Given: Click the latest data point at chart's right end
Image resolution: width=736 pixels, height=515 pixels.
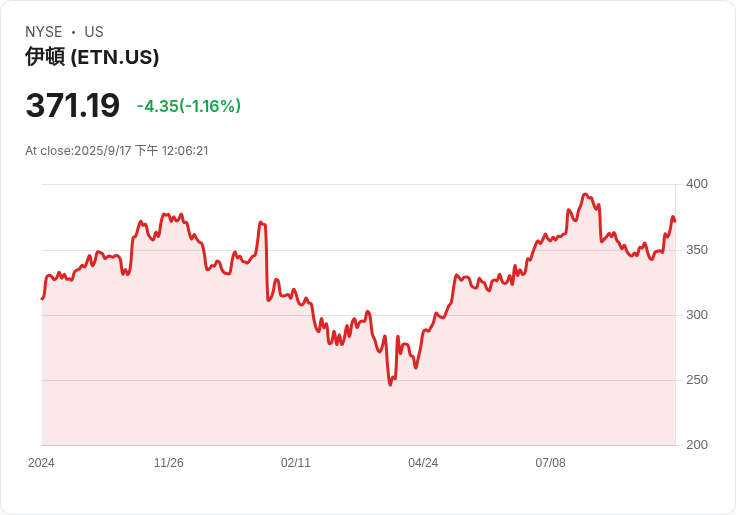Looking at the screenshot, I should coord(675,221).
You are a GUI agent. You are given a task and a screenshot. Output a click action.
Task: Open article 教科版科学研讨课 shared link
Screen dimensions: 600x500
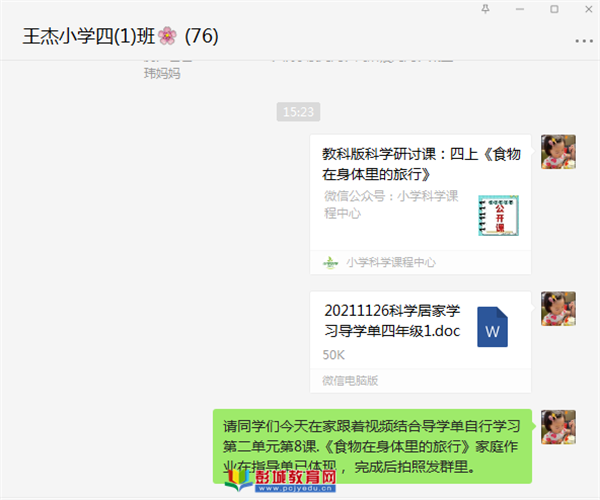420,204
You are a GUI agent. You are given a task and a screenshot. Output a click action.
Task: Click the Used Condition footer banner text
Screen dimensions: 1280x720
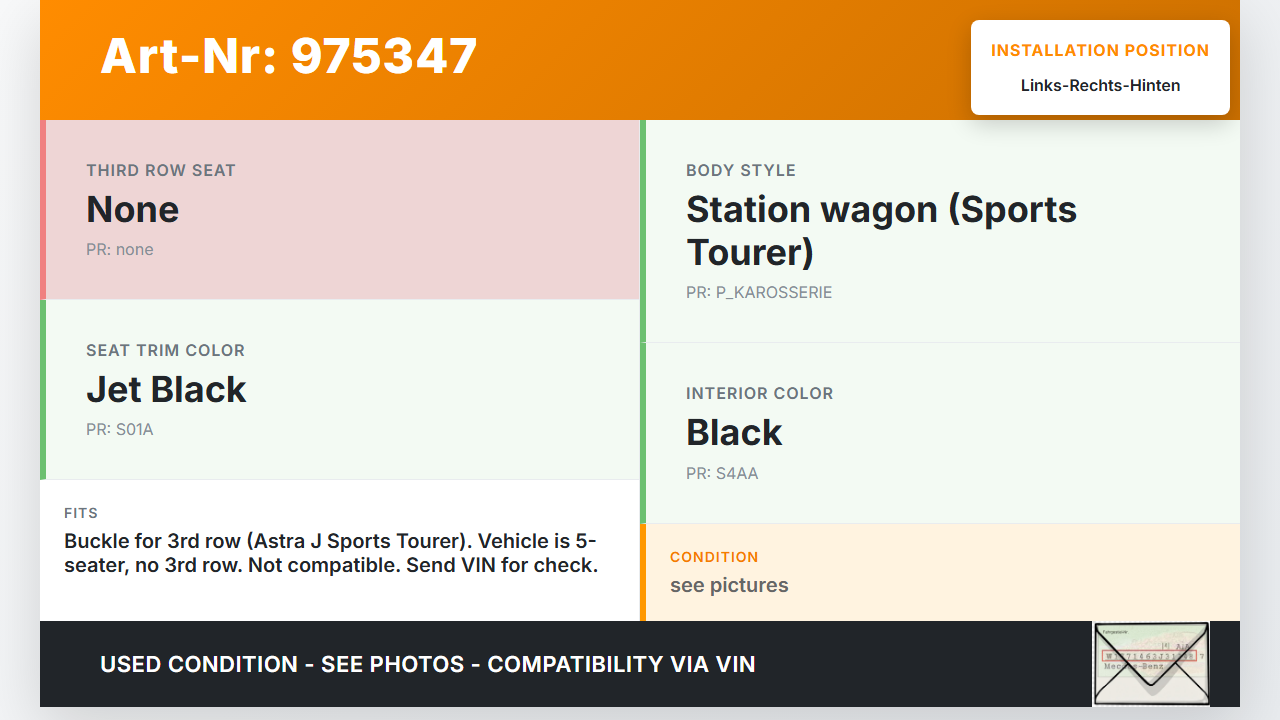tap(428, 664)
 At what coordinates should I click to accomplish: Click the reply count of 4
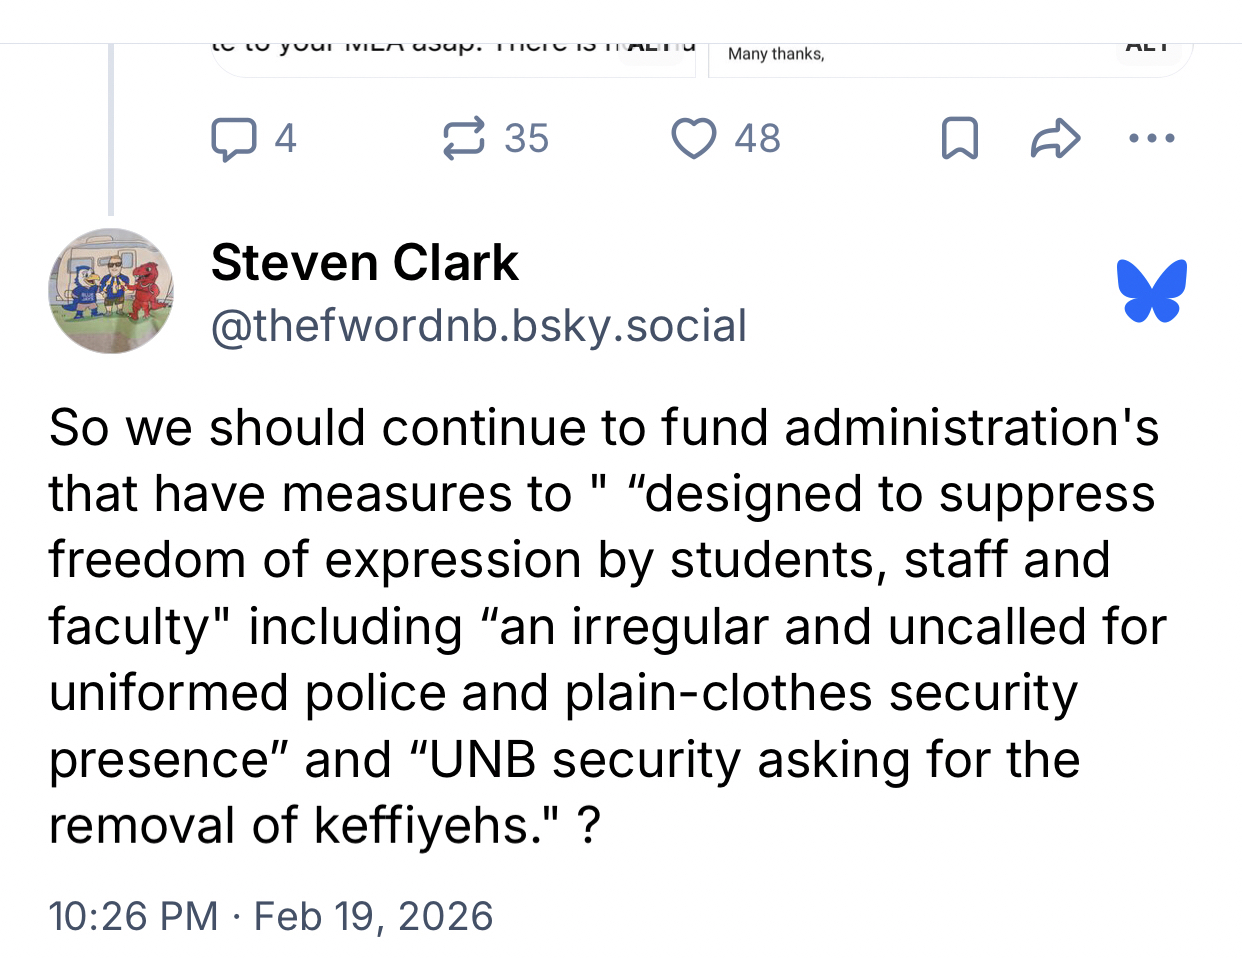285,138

**Work required**. The line that contains "Image resolution: width=736" begins the range and the last line of the entries ends it; print that range exactly, without pictures.

**Answer to this problem**.
Image resolution: width=736 pixels, height=515 pixels.
Looking at the screenshot, I should coord(675,221).
You are a GUI agent. You are given a task and a screenshot. Output a click action.
Task: Open article 教科版科学研讨课 shared link
Screen dimensions: 600x500
420,204
You are a GUI agent. You are given a task and a screenshot. Output a click action.
Task: Click the Used Condition footer banner text
Screen dimensions: 1280x720
tap(428, 664)
 At what coordinates should I click to accomplish: Click the reply count of 4
285,138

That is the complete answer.